I've recently gone through a transformational experience that changed my life and I felt like sharing it to you.

As a general background I'm a 19 years old male and i've grown up in a very religious household my whole life. I would say i've been fairly conscience about sikhism my, trying my best to follow the religion but obviously making mistakes and learning from them along the way. Through waheguru i've experienced many different blessings and transitional milestones but none that could compare to this.

Over the last 3 months i felt like i was losing myself, whenever i meditated my prayers wouldn't connect, i wasn't able to focus and my mind was full of sin. I was going through a mental drought, i wasn't doing well in school and something i felt off everyday i woke up. I was spinning out of control of sanity. I started giving into to the five vices more than ever before, Kaam (lust), Krodth (anger), Lobh (greed), Moh (attachment) and Ahankaar (ego). I didn't know at the time, but Kaam and Ahankaar had me under control in its hands . While in its hands i started committing the horrible sin of my life, sleeping with women before marriage. The worst part about it was i not satisfied regardless of who i was with and i kept wanting more, there was something empty in me. My soul needed god but my ego wanted sin and i was controlled by my ego. I would never think much of the negligent sins i was committing and the possible consequences that could have resulted from them. That was until god sent me a reality check.

After committing the sin for the fourth time i left home at night disappointed. Disappointed that i wasn't happy in life and thinking "why can't i be happy. what's going on with me, i don't even recognize myself when i look in the mirror."  The next morning the reality check hit me when i woke up and saw my phone with the message from the girl saying that she might be pregnant.My heart dropped like it'd never had before. I was panicking, breathing heavy, becoming aware of what i've done and waking up to reality. I started getting anxiety messaging her. After speaking with her she told me that if she happened to be pregnant she would keep it and i had no say in that. She regretted every part of it and so did I. 

That was the moment that changed my life. For the next 4 days i prayed like i've never prayed before. Confessing my sins to god, asking for forgiveness, crying all day and night talking to him. My mind was in a constant state of demolition, i felt myself losing my mind multiple times begging to God to not let this happen. I cant even count the amount of times i broke down hoping my family didn't find out. I was literally going insane. But something good was happening throughout this process, I was begging god to show me that everything would be alright because i wasn't ready to be a father this young, and when i did he'd show me a sign. It  would feel so good and reassuring but i still had doubt after a couple minutes and would ask for another sign. He would occasionally give them while i was going through my multiple states of distress. 

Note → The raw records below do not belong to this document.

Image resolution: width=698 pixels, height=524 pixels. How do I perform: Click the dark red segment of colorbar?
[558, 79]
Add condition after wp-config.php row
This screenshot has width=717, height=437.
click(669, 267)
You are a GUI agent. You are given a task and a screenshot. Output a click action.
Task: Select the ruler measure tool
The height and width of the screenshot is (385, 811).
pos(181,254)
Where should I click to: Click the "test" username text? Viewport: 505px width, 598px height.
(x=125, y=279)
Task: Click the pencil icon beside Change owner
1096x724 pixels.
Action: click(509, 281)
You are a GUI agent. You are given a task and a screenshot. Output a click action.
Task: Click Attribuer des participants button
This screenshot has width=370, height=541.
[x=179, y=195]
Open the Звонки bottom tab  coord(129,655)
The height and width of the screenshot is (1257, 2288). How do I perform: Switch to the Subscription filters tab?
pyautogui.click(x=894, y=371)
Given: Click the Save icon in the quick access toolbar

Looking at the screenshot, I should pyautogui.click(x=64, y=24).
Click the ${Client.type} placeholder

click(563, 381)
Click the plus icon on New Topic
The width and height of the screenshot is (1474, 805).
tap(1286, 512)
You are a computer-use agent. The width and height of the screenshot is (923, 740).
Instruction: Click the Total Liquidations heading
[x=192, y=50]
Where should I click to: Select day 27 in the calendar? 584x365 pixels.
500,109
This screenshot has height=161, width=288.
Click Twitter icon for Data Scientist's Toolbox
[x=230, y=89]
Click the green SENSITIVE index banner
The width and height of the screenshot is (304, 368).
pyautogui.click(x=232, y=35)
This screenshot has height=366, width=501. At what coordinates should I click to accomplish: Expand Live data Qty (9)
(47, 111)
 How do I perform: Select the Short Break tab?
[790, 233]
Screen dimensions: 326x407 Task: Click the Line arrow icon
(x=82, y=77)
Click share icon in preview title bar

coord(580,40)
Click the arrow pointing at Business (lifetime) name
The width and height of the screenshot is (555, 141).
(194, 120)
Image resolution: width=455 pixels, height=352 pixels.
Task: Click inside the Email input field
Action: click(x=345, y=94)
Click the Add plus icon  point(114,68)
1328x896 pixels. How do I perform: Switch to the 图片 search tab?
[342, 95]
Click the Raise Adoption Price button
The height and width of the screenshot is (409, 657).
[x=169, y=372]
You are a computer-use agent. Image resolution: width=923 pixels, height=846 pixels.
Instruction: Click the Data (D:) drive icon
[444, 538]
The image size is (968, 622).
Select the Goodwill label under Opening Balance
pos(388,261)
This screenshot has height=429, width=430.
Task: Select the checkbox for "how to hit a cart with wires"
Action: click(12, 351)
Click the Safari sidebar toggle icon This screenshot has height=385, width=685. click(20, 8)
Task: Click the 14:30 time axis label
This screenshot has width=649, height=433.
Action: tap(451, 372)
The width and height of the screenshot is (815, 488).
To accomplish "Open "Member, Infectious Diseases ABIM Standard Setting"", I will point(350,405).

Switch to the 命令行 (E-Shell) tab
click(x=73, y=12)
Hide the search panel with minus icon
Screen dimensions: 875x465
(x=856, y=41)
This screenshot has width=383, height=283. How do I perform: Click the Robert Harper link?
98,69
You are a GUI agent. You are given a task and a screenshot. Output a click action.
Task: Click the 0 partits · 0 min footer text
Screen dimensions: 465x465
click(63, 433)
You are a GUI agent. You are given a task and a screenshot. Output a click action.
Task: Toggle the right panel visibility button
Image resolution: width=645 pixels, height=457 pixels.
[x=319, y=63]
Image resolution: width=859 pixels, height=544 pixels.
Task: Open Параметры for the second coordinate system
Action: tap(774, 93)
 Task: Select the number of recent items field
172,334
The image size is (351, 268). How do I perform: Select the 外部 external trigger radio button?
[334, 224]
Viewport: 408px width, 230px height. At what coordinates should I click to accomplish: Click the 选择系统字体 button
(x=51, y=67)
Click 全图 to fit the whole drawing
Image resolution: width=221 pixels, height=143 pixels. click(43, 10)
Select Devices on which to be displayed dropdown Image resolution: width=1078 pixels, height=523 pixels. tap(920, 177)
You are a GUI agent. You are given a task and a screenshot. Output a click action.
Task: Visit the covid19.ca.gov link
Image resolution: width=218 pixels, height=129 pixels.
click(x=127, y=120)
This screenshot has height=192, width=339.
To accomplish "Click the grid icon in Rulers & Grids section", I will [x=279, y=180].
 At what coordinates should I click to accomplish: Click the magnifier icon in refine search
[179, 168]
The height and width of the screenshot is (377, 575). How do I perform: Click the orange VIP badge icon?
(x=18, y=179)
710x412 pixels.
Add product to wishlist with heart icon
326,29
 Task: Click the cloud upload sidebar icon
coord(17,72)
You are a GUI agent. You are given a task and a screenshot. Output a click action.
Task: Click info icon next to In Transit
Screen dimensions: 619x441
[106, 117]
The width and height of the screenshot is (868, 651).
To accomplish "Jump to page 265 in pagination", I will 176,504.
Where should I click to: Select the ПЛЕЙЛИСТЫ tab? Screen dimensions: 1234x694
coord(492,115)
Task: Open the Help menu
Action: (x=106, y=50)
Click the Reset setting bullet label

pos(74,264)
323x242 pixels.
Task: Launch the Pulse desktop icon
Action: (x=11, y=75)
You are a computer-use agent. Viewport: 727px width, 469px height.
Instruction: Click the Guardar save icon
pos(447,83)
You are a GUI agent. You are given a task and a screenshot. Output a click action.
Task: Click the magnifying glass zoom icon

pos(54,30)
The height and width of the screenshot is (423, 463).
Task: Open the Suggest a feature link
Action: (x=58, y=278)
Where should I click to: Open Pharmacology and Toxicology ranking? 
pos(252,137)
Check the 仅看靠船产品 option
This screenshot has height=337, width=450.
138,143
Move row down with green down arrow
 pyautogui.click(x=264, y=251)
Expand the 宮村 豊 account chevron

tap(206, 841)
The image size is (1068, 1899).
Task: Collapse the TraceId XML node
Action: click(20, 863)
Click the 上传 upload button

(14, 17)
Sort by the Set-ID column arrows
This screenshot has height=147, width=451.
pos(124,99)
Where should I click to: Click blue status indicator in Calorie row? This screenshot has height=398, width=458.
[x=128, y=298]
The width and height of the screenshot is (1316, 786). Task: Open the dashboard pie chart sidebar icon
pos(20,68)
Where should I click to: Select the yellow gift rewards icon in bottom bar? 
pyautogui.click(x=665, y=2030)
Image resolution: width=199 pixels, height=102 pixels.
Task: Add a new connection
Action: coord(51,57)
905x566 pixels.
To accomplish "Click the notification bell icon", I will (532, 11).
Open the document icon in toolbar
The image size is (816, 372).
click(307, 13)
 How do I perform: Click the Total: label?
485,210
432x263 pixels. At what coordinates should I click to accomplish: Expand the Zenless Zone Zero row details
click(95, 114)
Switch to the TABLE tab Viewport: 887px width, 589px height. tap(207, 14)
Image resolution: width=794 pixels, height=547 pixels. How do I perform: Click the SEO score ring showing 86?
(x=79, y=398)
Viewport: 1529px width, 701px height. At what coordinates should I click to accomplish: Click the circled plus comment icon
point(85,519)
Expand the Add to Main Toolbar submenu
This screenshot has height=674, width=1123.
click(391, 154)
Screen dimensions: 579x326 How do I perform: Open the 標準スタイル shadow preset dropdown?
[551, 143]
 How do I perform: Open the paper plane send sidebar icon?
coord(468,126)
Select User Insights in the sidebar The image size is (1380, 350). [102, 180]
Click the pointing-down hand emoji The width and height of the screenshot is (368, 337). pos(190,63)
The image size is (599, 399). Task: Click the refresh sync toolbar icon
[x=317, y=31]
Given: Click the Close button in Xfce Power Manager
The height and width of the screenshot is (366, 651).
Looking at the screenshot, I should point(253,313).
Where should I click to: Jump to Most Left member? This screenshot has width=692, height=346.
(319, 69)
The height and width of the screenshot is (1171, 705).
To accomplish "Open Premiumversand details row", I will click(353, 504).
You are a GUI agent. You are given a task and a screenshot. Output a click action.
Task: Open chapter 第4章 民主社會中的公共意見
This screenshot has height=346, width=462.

I started bargaining to God pleading to give up my sinful ways if he could fix the mistakes i made. I was in a mind state where i saw everything as a sign as a from of god communicating to me. That was until i started listening to prayers on youtube where i was crying and listening and the saint said something along the lines of "you have nothing to offer to god which he does not have, he gave you everything, you aren't even equivalent to an ant in this universe compared to him. All we can do is get in Gods Charna (feet, i believe) and ask for forgiveness." Thats when i broke down, it felt like he was speaking right to me. I quickly got on the floor with tears rushing down my face pressing my head against the floor and did ardas. Speaking from my heart of how sorry i was and begging him to fix my life because I'm just a hopeless pathetic sinner. This was an ongoing process for four days.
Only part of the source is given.